Legend has it that the Heredia family, together with other rich families in the area, kidnapped young girls, aged between 18 and 21, and subjected them to sinister satanic rituals, involving torture and murder. The bodies of their victims are said to be buried deep within the property. Whilst it is true that many young girls did disappear during this period, nothing was ever proven to connect their disappearance to the Heredia family. Many say they used their money and influence to evade justice. Whatever the truth of the matter, paranormal enthusiasts maintain that the pain and suffering that took place within those grim walls has led to inexplicable ghostly phenomena.

==Recent history==

In 2002, Málaga Council approved a proposal submitted by the Mirador group to build a four-star hotel complex in the grounds of the Cortijo Jurado and to renovate the original building to provide a cultural edifice, open to the public.

In December, 2004, the construction licence was issued and a high-profile event was arranged, during which Málaga's Mayor, Francisco de la Torre, laid the symbolic foundation stone to inaugurate the commencement of the project.
Four years later, not a single brick has been laid.
Since then, the Mirador group has faced a number of lawsuits from clients to whom they sold properties which were never built.
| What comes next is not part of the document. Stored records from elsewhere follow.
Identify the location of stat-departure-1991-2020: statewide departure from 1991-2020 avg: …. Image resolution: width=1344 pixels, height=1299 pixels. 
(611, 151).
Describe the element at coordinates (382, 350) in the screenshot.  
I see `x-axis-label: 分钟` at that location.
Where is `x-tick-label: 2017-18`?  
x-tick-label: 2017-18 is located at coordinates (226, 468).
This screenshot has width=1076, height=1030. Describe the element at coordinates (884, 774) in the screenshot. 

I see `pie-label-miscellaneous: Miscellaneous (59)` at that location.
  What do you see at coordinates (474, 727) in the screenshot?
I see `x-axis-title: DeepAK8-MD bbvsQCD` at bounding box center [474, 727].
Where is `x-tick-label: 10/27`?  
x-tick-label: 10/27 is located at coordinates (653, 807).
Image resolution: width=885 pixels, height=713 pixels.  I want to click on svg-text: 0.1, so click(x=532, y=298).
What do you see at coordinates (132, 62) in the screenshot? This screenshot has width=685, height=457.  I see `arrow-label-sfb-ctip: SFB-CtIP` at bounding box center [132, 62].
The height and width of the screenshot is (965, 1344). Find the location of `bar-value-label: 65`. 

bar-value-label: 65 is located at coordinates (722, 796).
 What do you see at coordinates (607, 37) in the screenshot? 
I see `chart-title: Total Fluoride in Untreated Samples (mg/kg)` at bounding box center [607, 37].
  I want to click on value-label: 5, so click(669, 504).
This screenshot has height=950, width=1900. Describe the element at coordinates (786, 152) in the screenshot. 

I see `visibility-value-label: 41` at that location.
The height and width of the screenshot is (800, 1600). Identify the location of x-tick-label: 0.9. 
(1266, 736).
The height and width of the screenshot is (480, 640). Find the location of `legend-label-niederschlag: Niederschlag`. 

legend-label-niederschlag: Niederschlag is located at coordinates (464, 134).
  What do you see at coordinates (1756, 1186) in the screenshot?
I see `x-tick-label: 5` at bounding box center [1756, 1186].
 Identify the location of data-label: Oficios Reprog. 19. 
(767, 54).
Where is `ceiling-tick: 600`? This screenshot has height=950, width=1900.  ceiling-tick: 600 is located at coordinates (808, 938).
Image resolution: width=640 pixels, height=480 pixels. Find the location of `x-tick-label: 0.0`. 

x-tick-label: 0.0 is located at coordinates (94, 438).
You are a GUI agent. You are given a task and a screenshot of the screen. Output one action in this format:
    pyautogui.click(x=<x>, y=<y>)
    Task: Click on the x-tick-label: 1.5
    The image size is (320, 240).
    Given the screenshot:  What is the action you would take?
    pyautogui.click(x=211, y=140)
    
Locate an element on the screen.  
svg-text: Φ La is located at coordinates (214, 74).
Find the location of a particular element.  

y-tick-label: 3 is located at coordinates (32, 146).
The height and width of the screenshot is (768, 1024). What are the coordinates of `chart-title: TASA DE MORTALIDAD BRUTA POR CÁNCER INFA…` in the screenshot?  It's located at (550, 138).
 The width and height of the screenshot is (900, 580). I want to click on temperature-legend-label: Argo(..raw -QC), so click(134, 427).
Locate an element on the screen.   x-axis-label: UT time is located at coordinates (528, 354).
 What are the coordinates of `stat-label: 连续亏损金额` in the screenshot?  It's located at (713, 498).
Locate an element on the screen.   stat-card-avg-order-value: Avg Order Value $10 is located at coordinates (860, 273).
The courts froze the lands of the Cortijo to protect debts of over five million euros, most of which is owed to Promociones Pantie, from whom Mirador secured the mortgage for this property. Málaga Council is also owed 365,000 euros by the Mirador group. Málaga Council then contentiously extended the building licence for the original project when it expired in December 2008.

In February 2009, opposition councillor, Antonio Serrano, of the ‘United Left’, lodged an official complaint accusing the town hall of bribery and abuse of power in relation to their dealings with the Mirador group. One of the main issues raised by Serrano was that the town hall had waived the obligatory ten per cent fee for the building licence, which in this case was 900,000 euros. The town hall defended its position by claiming that the regulations had not come into force at the time the agreement was signed.

In May 2009 a Málaga judge ordered the troubled property group, Mirador, who own the property to sell it by public auction, on May 11, at the behest of one of the group's principal creditors, Promociones Pantie. The auction did not go through due to an administrative error.